Sebab, baik Nadiem maupun Kejaksaan Agung (Kejagung) sama-sama memutuskan mengajukan banding atas putusan Pengadilan Tindak Pidana Korupsi (Tipikor) Jakarta, yang menjatuhkan hukuman 10 tahun penjara kepada mantan menteri tersebut.
Nadiem menyatakan, akan melawan putusan itu karena meyakini dirinya tidak bersalah.
Sementara itu, Kejagung mengajukan banding lantaran menilai masih ada sejumlah aspek putusan yang belum mengakomodasi tuntutan jaksa.
Dengan langkah kedua belah pihak tersebut, perkara korupsi proyek pengadaan Chromebook senilai triliunan rupiah itu kini akan berlanjut ke pengadilan tingkat banding.
Nadiem akan banding
Usai mendengarkan putusan majelis hakim di Pengadilan Tipikor Jakarta, Selasa (30/6/2026), Nadiem menegaskan dirinya akan mengajukan banding.
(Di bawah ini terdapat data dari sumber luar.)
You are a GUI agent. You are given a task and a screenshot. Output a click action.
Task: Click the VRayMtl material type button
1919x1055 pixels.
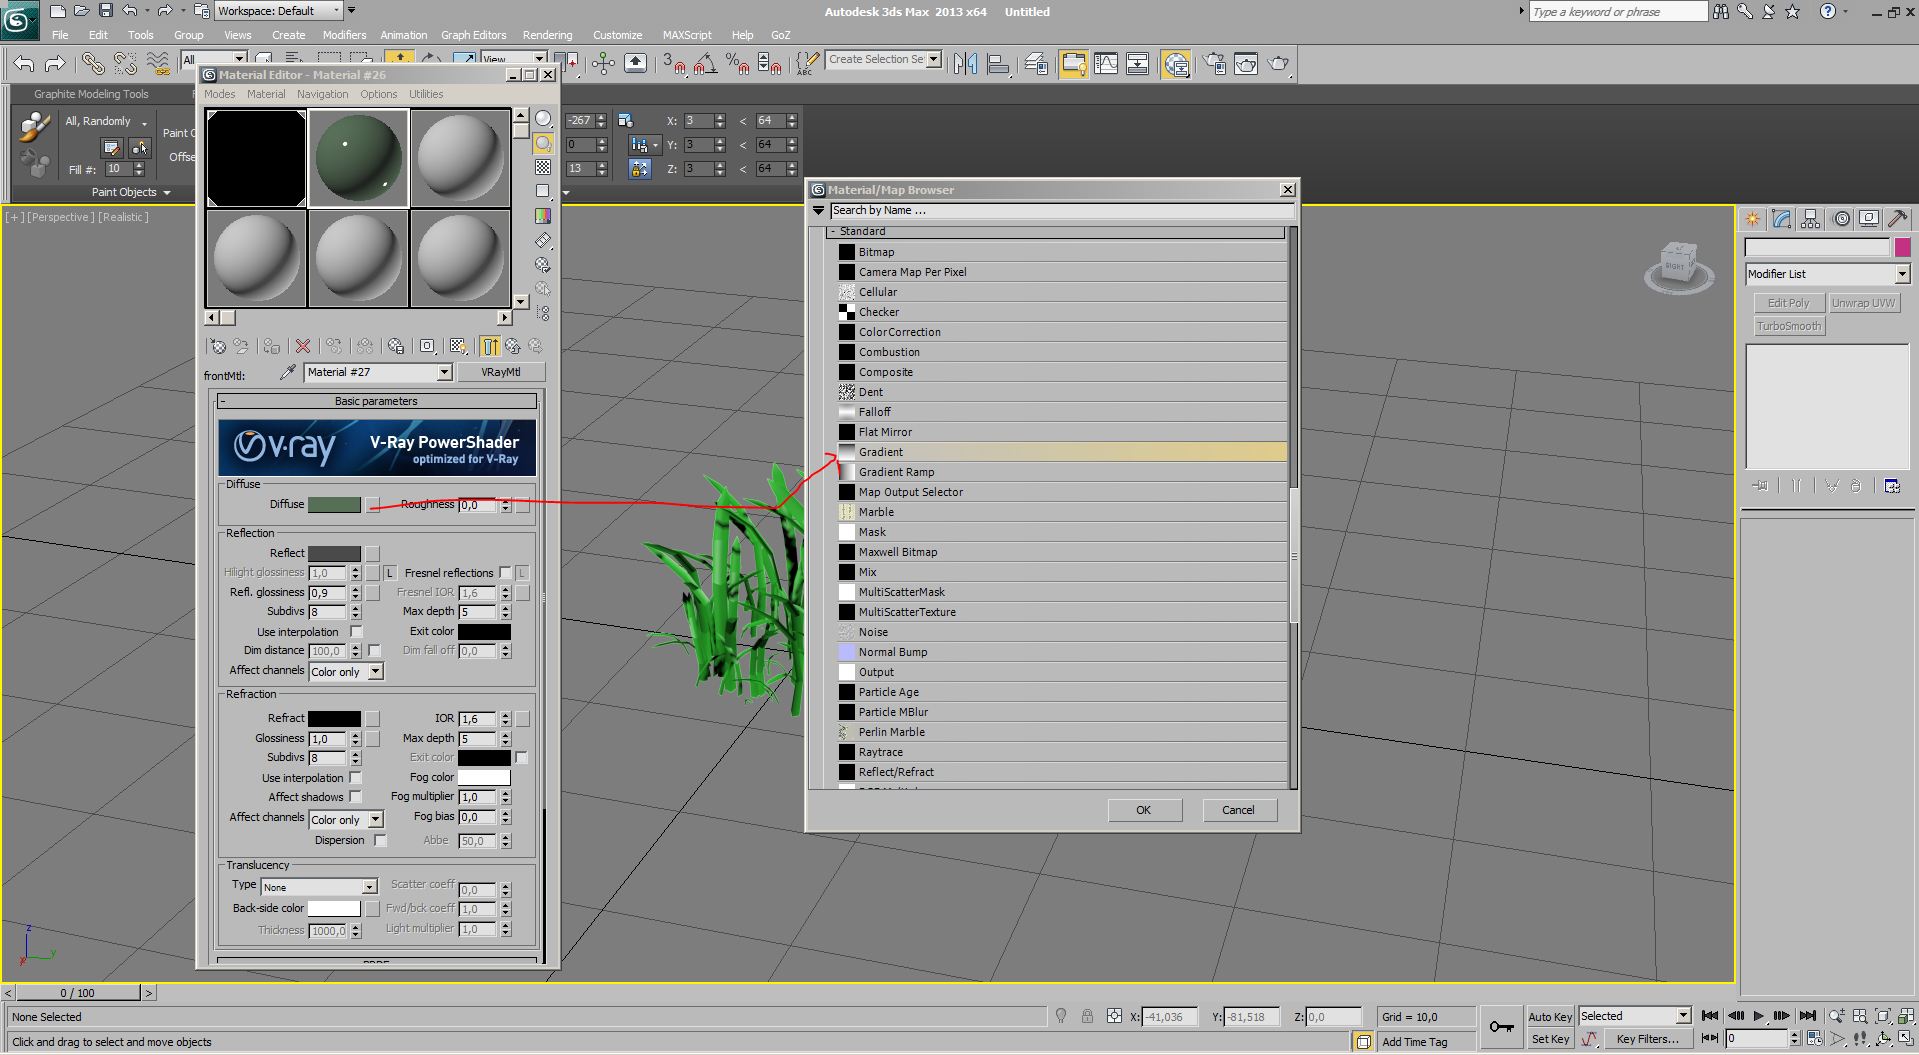click(500, 372)
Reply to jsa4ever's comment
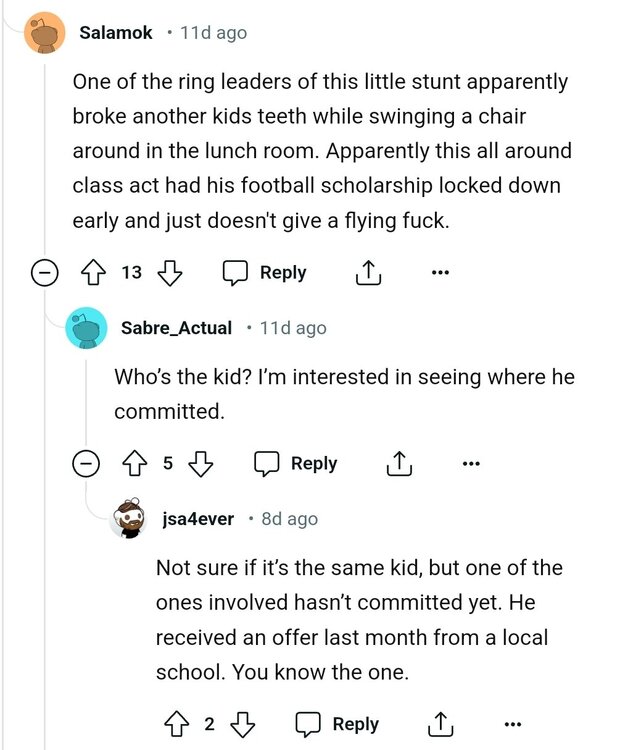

Menurut dia, upaya hukum tersebut bukan hanya untuk dirinya sendiri, melainkan sebagai bentuk perjuangan demi keluarganya, generasi muda, dan orang-orang yang menurutnya dikriminalisasi meski bekerja secara profesional.
"Saya akan berjuang, saya akan segera melaksanakan naik banding, untuk terus berjuang demi kebenaran, demi anak muda, demi profesional di luar sana, demi semua orang jujur yang dikriminalisasi," ujar Nadiem.
Ia meminta doa dan dukungan masyarakat Indonesia agar dapat memperoleh keadilan dalam proses hukum yang masih berjalan.
Nadiem mengaku, telah menyampaikan seluruh penjelasan dan pembelaannya selama persidangan.
Namun, ia merasa keterangan tersebut tidak menjadi pertimbangan yang memadai dalam putusan hakim.